One of the most famous examples of hyperinflation happened in Germany during the Weimar era. Many of us have seen the images of women carrying laundry baskets full of marks to buy bread, or rooms plastered with useless money.

 

As Salerno notes, people often forget that Germany’s hyperinflation began following a period of sustained inflation that started in 1914, when the German government began to increase the money supply to fund the war effort. Hyperinflation didn’t begin until 1922—several years after the Versailles Treaty and the official conclusion of World War I—and it began relatively slowly (if hyperinflation can ever be described as such).

Salerno offers this example: The price of a daily newspaper was .30 marks in June 1921. By May the following year the price had risen to 1 mark. Just five months later, a daily newspaper cost 8 marks. The following February, 100 marks. In September 1,000.

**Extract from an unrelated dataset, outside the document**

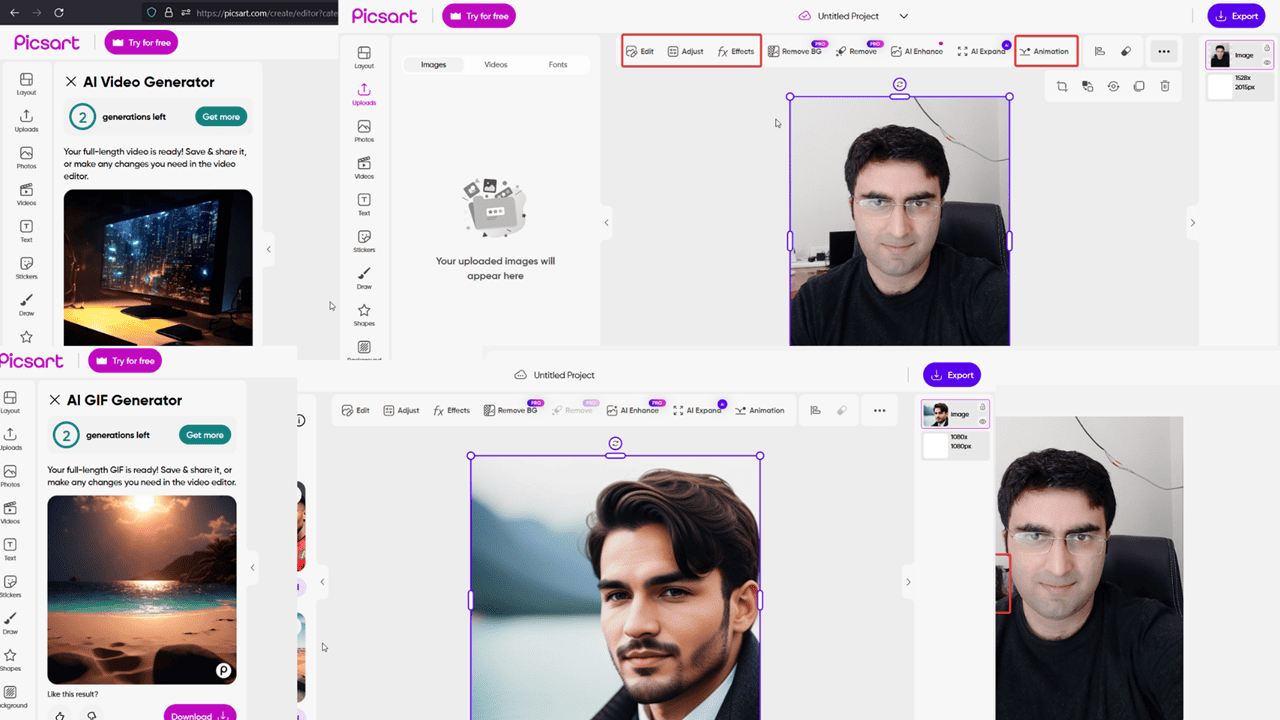Open the Stickers panel

point(363,238)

It was in October 1923 that things really got crazy. When the month began, a daily newspaper cost 2,000 marks—2,000x higher than a year and a half earlier. By October 15, the price had increased to 20,000—a ten-fold increase in two weeks. And by the end of the month? Germans were paying 1 million marks for a newspaper.

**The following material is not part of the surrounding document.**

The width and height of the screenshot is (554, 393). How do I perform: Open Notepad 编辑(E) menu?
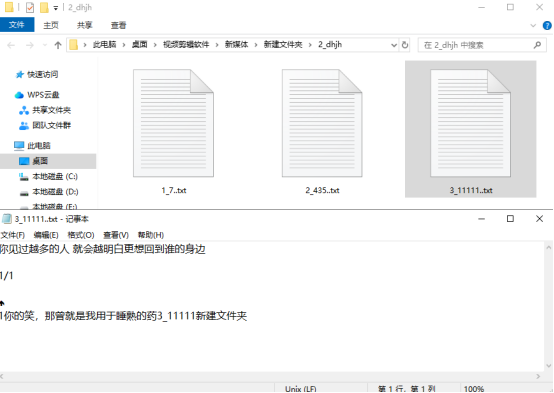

This is just one illustration of hyperinflation, of course. But the lesson of each remains the same: inflation can spiral into hyperinflation just that fast.

In one of his less known works—Denationalisation of Money—the Nobel Prize-winning economist F.A. Hayek noted that perhaps the greatest lesson of human history is that governments debase currencies. From Diocletian in Ancient Rome to Weimar Germany and beyond, Hayek saw that great powers, almost without exception, manipulated currencies and eroded the value of money.

This is why Hayek believed the only way to have sound money again was to take it “out of the hands of government.”

“[S]ince the function of government in issuing money is no longer one of merely certifying the weight and fineness of a certain piece of metal, but involves a deliberate determination of the quantity of money to be issued, governments have become wholly inadequate for the task and, it can be said without qualifications, have incessantly and everywhere abused their trust to defraud the people,” Hayek wrote.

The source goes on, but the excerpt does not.